**Excerpted text**
[Start of section]

The Sangha Metta project trains Buddhist monks, nuns and novices to provide practical and spiritual assistance to people with HIV/AIDS and to fight the myths, misconceptions and stigma surrounding the disease. The program now exists in Thailand, Cambodia, Laos, Burma, Bhutan, Vietnam, China and Mongolia and receives aid from the United Nations Children’s Fund (UNICEF), AusAID, the Open Society Institute and the Burma Project.
While HIV/AIDS has become epidemic in the Asia Pacific region a lack of understanding about the disease’s transmission persists, as does discrimination against those infected.
Centered on the moral and religious teachings of Buddhism, the Sangha Metta project was started in 1997 by monks in Thailand and has been a source of inspiration, training and technical assistance for Buddhist mobilization around AIDS. Sangha Metta arranges seminars, workshops and visits to AIDS hospices for Buddhist leaders, as well as leaders of other religions. In three to five day trainings, participants learn about prevention education, awareness-raising, social management skills and tools to encourage tolerance and compassion. Together they assess the problems in their communities and possible steps for combating them.
The Buddhist leaders then model behavior towards affected community members, eating, for example, food prepared and offered by people with HIV/AIDS. This simple, symbolic act has a powerful impact on community members by confronting their fears of transmission. The monks also guide meditation for people with HIV/AIDS, visit them in their homes, educate young people about the disease and care for children orphaned by it.
New Tactics in Human Rights does not advocate for or endorse specific tactics, policies or issues.
In many communities religious leaders hold positions of great respect and influence; people look to them for cues on how to behave and what moral standards to uphold. Here, Tibetan Buddhist monks and nuns fight the stigma of HIV/AIDS by modeling behavior toward sufferers who might otherwise be entirely ostracized.
The monks and nuns working with Sangha Metta are helping to convince members of their communities to promote and respect human rights by modeling behavior — acceptance and tolerance for a group of people who had traditionally been outcasts. Temples in Asia are the spiritual heart of the villages and villagers see monks and nuns as respected teachers, confidants and examples of the purist way to live a Buddhist life. People are accustomed to seeing them as models for behavior. While it may not be as explicit in other religions or cultures, many people look to their religious leaders for guidance on how they should act. These leaders have the power to involve new people in promoting human rights.
Sangha Metta has now crossed religious barriers and is conducting workshops and trainings for leaders of the Christian, Hindu and Islamic faiths as well.

[End of section]

**Records provided**
[Start of section]

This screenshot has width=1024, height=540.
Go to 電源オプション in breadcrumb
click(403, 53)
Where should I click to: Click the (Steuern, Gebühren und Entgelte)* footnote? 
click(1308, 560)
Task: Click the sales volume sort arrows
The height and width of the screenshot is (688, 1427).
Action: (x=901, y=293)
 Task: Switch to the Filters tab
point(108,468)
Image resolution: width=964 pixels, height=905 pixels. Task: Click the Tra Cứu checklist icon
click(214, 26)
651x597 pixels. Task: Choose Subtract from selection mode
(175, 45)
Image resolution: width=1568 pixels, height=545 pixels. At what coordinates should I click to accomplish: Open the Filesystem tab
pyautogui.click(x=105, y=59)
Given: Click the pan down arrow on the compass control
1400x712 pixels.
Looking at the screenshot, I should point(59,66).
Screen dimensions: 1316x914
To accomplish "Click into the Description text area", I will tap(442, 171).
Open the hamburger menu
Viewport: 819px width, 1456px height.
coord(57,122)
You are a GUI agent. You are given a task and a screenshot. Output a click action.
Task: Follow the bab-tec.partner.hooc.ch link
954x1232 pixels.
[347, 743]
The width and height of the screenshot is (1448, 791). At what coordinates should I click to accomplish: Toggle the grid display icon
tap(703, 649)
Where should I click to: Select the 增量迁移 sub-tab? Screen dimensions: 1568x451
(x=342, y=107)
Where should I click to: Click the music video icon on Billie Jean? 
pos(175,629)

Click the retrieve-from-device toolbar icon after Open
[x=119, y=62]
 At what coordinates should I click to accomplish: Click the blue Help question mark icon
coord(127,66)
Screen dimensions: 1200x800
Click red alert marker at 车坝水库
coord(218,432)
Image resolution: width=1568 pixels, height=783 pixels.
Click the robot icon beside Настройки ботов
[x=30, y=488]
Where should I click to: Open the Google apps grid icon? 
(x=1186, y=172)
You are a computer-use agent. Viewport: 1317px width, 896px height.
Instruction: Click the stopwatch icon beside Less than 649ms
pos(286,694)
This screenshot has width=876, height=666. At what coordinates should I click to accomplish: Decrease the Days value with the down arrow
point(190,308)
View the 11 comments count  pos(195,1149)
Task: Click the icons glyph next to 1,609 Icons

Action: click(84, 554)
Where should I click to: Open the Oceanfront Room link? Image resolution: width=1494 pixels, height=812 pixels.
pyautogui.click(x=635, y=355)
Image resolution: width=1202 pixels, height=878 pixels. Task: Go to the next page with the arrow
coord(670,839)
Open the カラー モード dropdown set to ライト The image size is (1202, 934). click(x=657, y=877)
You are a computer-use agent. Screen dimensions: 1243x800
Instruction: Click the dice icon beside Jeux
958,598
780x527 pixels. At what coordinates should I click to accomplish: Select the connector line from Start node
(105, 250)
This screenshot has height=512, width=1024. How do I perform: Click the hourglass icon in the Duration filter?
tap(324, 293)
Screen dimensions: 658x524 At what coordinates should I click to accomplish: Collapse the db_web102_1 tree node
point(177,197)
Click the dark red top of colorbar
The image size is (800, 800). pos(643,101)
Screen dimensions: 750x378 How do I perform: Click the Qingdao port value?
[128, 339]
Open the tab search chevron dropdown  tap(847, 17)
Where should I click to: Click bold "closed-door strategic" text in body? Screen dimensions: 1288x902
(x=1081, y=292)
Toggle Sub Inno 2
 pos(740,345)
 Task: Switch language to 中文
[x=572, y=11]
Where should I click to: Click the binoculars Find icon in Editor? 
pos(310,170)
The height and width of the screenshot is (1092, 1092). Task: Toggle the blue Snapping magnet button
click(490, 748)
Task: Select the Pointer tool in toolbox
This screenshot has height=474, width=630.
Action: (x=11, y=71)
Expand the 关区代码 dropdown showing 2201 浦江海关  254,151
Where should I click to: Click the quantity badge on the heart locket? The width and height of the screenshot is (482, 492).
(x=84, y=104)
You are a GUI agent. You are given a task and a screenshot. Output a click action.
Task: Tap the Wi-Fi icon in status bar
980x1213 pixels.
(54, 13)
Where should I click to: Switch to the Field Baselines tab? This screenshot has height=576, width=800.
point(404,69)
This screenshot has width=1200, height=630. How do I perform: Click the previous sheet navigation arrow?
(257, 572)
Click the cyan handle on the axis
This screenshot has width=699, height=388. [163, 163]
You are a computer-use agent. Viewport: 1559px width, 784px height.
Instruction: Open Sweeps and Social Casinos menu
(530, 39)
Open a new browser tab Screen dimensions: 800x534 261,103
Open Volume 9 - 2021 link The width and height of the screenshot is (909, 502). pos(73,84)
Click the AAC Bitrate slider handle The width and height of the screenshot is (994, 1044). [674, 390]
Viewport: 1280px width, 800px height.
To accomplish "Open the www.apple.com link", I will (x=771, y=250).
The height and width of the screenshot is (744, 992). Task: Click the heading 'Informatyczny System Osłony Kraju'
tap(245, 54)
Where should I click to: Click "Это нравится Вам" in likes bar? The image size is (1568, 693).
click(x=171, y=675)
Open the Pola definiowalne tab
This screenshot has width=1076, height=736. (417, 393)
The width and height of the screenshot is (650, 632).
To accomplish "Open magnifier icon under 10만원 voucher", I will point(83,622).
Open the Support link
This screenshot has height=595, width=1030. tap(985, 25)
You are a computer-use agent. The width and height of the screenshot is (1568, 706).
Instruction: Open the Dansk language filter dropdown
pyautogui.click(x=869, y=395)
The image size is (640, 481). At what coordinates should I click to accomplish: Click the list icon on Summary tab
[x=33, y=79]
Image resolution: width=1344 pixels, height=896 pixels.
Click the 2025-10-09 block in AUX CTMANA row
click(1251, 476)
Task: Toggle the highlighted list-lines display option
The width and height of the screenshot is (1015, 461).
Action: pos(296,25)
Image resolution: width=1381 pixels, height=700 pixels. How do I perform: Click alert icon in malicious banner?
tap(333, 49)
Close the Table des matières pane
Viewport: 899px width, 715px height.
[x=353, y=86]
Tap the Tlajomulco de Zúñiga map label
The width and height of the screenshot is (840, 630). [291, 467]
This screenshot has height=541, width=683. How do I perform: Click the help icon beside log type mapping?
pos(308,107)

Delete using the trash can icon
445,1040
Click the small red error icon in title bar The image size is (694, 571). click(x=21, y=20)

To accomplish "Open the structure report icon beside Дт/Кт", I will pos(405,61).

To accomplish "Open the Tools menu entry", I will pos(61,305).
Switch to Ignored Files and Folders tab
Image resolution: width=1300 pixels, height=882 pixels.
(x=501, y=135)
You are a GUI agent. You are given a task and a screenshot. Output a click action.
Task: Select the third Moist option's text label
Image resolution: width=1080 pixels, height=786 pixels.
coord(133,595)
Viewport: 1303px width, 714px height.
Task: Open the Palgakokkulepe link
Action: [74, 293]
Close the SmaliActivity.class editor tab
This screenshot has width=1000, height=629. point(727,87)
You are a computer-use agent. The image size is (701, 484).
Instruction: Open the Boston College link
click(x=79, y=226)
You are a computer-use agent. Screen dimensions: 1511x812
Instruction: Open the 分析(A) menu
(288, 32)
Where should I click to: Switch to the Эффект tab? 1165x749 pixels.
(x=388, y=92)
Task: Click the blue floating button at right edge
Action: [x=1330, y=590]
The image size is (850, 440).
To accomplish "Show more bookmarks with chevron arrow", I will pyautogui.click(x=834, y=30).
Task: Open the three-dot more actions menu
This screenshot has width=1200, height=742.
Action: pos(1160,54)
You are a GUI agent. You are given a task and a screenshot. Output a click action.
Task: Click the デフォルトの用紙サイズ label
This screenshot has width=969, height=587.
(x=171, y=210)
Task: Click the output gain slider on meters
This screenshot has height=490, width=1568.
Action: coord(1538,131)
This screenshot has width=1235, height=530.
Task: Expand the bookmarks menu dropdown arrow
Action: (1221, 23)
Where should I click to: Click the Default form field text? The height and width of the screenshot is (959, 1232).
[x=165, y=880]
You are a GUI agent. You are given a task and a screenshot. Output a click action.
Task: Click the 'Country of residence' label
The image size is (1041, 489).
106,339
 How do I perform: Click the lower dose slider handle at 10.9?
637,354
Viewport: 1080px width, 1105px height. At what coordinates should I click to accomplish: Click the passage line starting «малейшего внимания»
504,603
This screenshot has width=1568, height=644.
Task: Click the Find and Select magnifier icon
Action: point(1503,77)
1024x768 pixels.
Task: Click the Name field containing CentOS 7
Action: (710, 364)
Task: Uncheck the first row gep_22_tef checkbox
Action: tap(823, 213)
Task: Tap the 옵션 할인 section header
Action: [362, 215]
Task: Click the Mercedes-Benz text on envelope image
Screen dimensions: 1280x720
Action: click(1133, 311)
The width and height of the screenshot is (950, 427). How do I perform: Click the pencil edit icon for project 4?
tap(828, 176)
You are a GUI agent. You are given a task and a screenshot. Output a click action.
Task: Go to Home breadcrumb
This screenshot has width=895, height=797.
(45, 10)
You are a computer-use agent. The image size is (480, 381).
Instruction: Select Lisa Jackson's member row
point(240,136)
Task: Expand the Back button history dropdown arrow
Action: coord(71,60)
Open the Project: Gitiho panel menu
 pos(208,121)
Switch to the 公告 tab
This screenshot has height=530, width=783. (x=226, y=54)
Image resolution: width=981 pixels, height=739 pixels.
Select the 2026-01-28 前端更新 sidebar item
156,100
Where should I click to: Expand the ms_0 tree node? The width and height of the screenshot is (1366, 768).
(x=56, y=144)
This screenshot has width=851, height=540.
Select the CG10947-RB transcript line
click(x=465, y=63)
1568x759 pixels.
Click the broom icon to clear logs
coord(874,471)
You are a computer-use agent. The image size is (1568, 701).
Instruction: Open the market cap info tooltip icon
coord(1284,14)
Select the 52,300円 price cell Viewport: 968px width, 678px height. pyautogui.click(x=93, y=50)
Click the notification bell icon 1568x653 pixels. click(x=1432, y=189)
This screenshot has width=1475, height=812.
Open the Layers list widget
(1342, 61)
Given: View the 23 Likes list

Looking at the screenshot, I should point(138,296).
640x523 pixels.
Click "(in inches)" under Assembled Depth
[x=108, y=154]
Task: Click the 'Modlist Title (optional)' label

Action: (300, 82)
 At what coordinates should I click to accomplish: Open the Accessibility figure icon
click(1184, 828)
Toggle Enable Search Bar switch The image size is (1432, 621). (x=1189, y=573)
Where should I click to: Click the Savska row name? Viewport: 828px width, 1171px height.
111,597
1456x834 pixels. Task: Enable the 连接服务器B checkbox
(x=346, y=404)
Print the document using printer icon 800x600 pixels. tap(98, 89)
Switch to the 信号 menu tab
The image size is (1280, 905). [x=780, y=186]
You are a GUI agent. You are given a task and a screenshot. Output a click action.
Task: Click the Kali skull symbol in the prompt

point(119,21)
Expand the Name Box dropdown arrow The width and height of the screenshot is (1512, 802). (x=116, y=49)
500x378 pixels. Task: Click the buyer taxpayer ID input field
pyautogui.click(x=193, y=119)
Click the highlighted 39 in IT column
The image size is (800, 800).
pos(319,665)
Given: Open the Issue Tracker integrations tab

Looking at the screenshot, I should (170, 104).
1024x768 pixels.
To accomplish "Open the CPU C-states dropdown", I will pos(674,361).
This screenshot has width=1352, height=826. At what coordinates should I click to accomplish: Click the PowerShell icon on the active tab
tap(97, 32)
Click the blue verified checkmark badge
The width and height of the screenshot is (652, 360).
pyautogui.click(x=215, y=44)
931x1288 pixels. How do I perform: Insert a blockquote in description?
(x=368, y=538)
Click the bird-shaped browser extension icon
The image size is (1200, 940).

[End of section]

**Required action 1**
According to the Sangha Metta passage, in what year was the project started?
**Required action 2**
Please list every country where the Sangha Metta passage says the program now exists.
**Required action 3**
Rewrite the Sangha Metta passage from "The Buddhist leaders" to "orphaned by it.", swapping "meditation" for "prayer".
The listing has no connection to the Sangha Metta passage.

**Final answer 1**
1997

**Final answer 2**
Thailand, Cambodia, Laos, Burma, Bhutan, Vietnam, China, Mongolia

**Final answer 3**
The Buddhist leaders then model behavior towards affected community members, eating, for example, food prepared and offered by people with HIV/AIDS. This simple, symbolic act has a powerful impact on community members by confronting their fears of transmission. The monks also guide prayer for people with HIV/AIDS, visit them in their homes, educate young people about the disease and care for children orphaned by it.